#### [Stated exercise A]
According to the post, how long did it take to get the 'dream team' ready?
#### [Stated exercise B]
Please format the entries as a Markdown table with the columns Row and Line. Start with the first line of the entries, go on through the line containing "coord(108,1447)", and leave out blank lines.

#### [Document passage]
Which I eventually did, thank the gods above. (And below; I suspect they had more to do with it, actually.) Two weeks and umpteen hours of my life that I'll never have back, but that 'dream team' of mine is ready, and sitting on my hard drive. Just, um... waiting. See, I played a couple of games after that, but my heart really wasn't in them. The hard part was over with. And I was sick to hell of looking at that damned game screen. So, I've lost interest. And now these posts are the cause du jour. And soon, I'll be done with them, and another hellish nightmare of struggle will take their place. And so on, until the end of time.

Well, the end of me, anyway. Obviously. Unless I find a way to shake this stranglehold. Hey, it could happen. You never know. But until then, I'm stuck with my affliction. At least I've become aware of it in recent years. I don't have the ammo to stop it yet, but I'm learning its habits and patterns. I'm building data, to better fight the big fight when the time finally comes. I just hope I can finally lick it, once and for all. It's strong and cunning, but I've got the rest of the brain on my side, and one day we're gonna take this fucker out. I've got no intentions of sitting around the nursing home, sorting other people's money by serial number for fun. It's either him or me, and I'm not goin' out like this, folks. I've got too much naked frolicking to get done.

#### [Provided records]

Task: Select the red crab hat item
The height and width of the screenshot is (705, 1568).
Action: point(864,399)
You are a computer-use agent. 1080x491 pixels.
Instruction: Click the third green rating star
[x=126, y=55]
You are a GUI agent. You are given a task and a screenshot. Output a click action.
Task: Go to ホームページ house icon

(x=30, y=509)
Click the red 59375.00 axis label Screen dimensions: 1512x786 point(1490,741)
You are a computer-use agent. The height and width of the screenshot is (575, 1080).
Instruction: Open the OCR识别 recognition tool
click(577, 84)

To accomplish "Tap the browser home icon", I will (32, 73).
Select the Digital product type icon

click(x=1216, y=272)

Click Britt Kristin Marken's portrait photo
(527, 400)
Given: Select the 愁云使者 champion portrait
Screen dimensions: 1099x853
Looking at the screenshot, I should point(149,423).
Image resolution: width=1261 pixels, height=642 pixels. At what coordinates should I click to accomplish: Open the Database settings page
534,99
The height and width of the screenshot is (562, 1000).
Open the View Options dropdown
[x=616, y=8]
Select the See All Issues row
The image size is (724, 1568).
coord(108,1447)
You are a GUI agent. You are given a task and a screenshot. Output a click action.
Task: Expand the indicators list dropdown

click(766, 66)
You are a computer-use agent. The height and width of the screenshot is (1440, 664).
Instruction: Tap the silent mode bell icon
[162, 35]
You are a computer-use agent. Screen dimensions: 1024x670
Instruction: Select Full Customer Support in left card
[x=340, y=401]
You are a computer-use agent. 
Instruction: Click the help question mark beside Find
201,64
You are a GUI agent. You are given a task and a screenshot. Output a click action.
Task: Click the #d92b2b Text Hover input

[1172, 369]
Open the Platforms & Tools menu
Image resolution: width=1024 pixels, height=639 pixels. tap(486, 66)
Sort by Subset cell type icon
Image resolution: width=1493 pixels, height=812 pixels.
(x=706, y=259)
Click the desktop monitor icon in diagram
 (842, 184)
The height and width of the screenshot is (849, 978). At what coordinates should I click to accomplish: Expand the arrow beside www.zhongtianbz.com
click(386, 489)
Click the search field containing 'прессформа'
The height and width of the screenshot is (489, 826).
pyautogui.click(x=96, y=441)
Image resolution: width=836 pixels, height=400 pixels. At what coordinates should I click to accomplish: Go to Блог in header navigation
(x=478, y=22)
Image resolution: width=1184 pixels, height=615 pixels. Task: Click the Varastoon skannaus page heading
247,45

#### [Complete response A]
Two weeks and umpteen hours.

#### [Complete response B]
| Row | Line |
|---|---|
| 1 | Task: Select the red crab hat item |
| 2 | The height and width of the screenshot is (705, 1568). |
| 3 | Action: point(864,399) |
| 4 | You are a computer-use agent. 1080x491 pixels. |
| 5 | Instruction: Click the third green rating star |
| 6 | [x=126, y=55] |
| 7 | You are a GUI agent. You are given a task and a screenshot. Output a click action. |
| 8 | Task: Go to ホームページ house icon |
| 9 | (x=30, y=509) |
| 10 | Click the red 59375.00 axis label Screen dimensions: 1512x786 point(1490,741) |
| 11 | You are a computer-use agent. The height and width of the screenshot is (575, 1080). |
| 12 | Instruction: Open the OCR识别 recognition tool |
| 13 | click(577, 84) |
| 14 | To accomplish "Tap the browser home icon", I will (32, 73). |
| 15 | Select the Digital product type icon |
| 16 | click(x=1216, y=272) |
| 17 | Click Britt Kristin Marken's portrait photo |
| 18 | (527, 400) |
| 19 | Given: Select the 愁云使者 champion portrait |
| 20 | Screen dimensions: 1099x853 |
| 21 | Looking at the screenshot, I should point(149,423). |
| 22 | Image resolution: width=1261 pixels, height=642 pixels. At what coordinates should I click to accomplish: Open the Database settings page |
| 23 | 534,99 |
| 24 | The height and width of the screenshot is (562, 1000). |
| 25 | Open the View Options dropdown |
| 26 | [x=616, y=8] |
| 27 | Select the See All Issues row |
| 28 | The image size is (724, 1568). |
| 29 | coord(108,1447) |